- Genre: Comedy drama;
- Created by: Joana Vilapuig; Mireia Vilapuig;
- Directed by: Bàrbara Farré;
- Starring: Joana Vilapuig; Mireia Vilapuig;
- Country of origin: Spain
- Original languages: Catalan; Spanish; English; Norwegian;
- No. of seasons: 1
- No. of episodes: 6

Production
- Executive producers: Joana Vilapuig; Mireia Vilapuig; Pau Freixas; Iván Mercadé; Carlos Fernández; Laura Fernández Brites;
- Running time: c. 30 min
- Production company: Filmax

Original release
- Network: Filmin
- Release: 4 April 2023

= Selftape =

Selftape (stylised as selftape) is a Spanish comedy drama television series created and starred by sisters Joana Vilapuig and Mireia Vilapuig. It premiered on Filmin on 4 April 2023.

== Plot ==
Sisters Joana (Joana Vilapuig) and Mireia (Mireia Vilapuig), teen stars of the hit series Polseres vermelles, met success and fame at a very young age.

Years later, Mireia returns to Barcelona after triumphing as an actress in Oslo. The cold reception from her sister Joana is not what she expected.
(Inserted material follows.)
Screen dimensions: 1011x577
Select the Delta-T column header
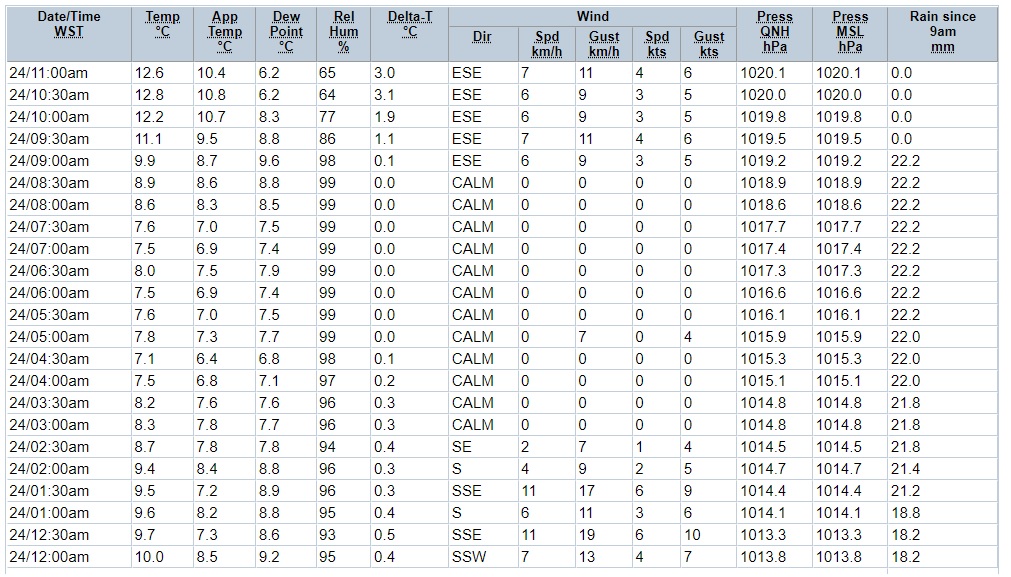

Unable to communicate and sort things out, everything takes a turn when Mireia is offered a role that Joana was supposed to play.

From this moment on, secrets, lies and traumas from the past come to light, forcing the two sisters to rethink many personal aspects of their lives, such as work, love, friendship and their own relationship.